A few comments in my previous post require a bit of clarification and comment. Christopher over at Shaker Heights mentioned that he had seen others hang their storms from their basement ceiling to keep them safe. This is indeed a great idea, if you happen to have casement windows. Many houses of our vintage would have had wooden casement windows, hinged at the top. Of our storm windows, only ten are casement windows. Based on the lack of marks in the exterior window frames, I can say that we never had more than ten casement windows, although it is entirely possibly that more have been added over the years.
Building storm windows is going to be a bit of a learning experience. It wasn't too many years ago that a person could go down to their local lumberyard and have wooden storms made. Those days are gone now though. Now that big box stores have put most of the small, family owned lumberyards out of business, wooden storm windows are a specialty market.
When we lost our storm window last spring to rot, I put the pieces in the back of the car and took it to a local place that specializes in custom doors, paneling, milling and planing. It's a great place with gorgeous doors, wainscoting and fireplace mantels. But it turns out that they don't make windows. They referred me to a carpenter that they occasionally subcontract to.
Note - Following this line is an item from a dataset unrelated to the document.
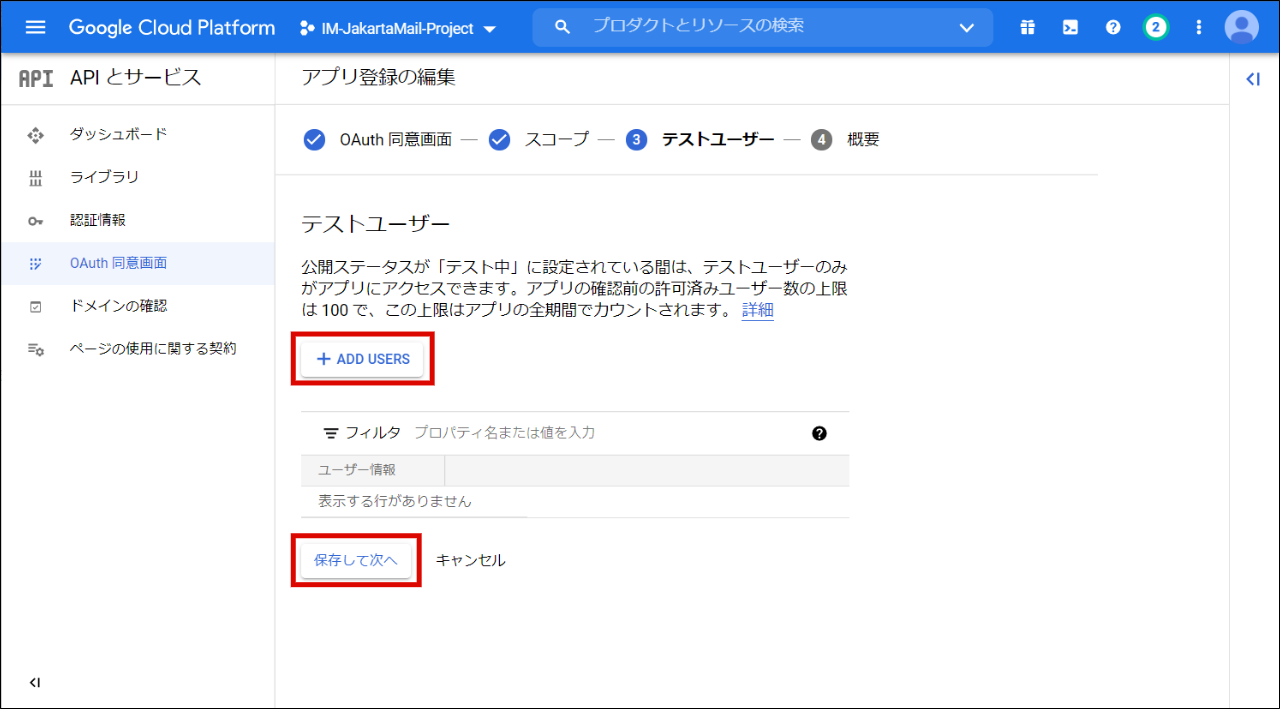The height and width of the screenshot is (709, 1280).
Task: Click the キャンセル button
Action: click(470, 560)
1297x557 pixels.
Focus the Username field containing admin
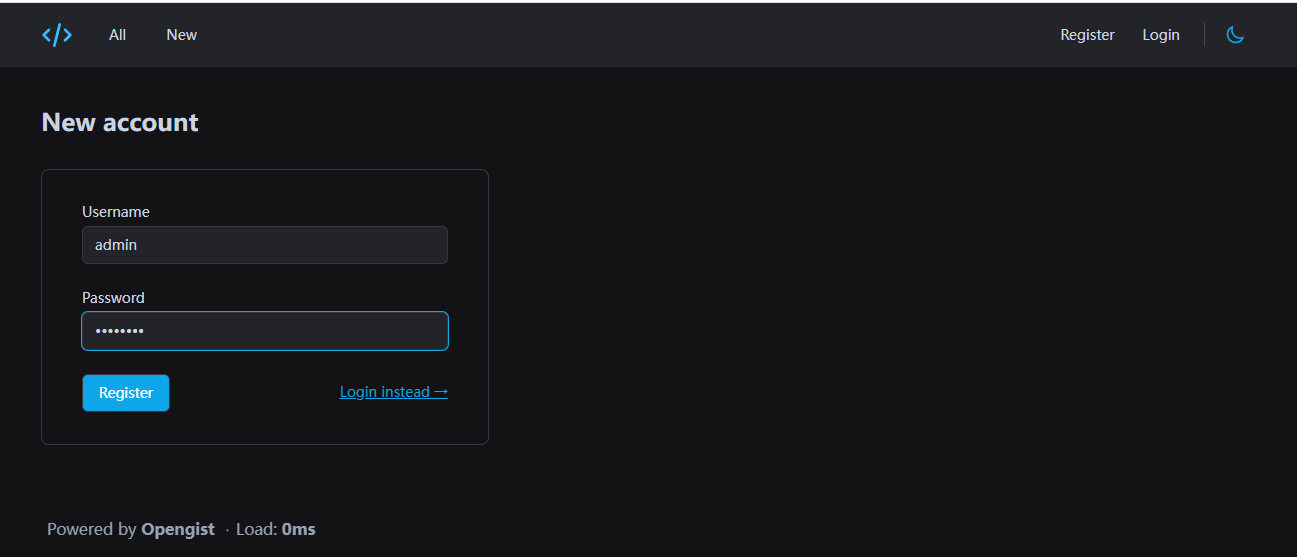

I drove over to his business, which is located in a four stall garage in a residential part of town. Nobody was around so I stepped out of the car and walked into the garage, shouting hello as I went in. There were boards and sawdust everywhere. I recognized a lot of the boards - maple, oak, pine - but there were others I had no clue about. And they were stacked everywhere.
Nobody answered, so I kept walking in towards the smell of fresh cut wood and cigarette smoke. Just about the time I saw the Penthouse calendar with the pet of the month hanging on the wall, John came from around a corner and introduced himself.
We chatted for awhile and when I explained to him what I wanted, he came out to the car with me to take a look. After looking at it, it was clear he was hesitant to take the job, as he figured it would run $300 to $400 dollars and I could get an aluminum storm window at a big box retailer for a lot less than that. In his mind, it would just be a waste of money. He also didn't know anyone local who still made wooden storm windows. There was no market for it.
For $300 to $400 I should be able to get a good router, router bits and a router table. Combined with the table saw I recently received, I should have all the equipment I need to build storm windows. I'm inclined to use something like cedar as the wood, because it is rot resistant. I also need to ask a few glass places around here if I can get either double pane, Low-E glass inserts, or if I can get single pane Low-E glass. Then of course I'll need to do a mock up on some cheap pine, before I actually start.
Once I get the soffit repaired, the storm window is one of the next three projects. I've been stuck on the soffit project for the last few weeks, trying to figure out what to use to cut through the beadboard attached to the underside of the joists. Looks like I'm going to be purchasing a new tool soon.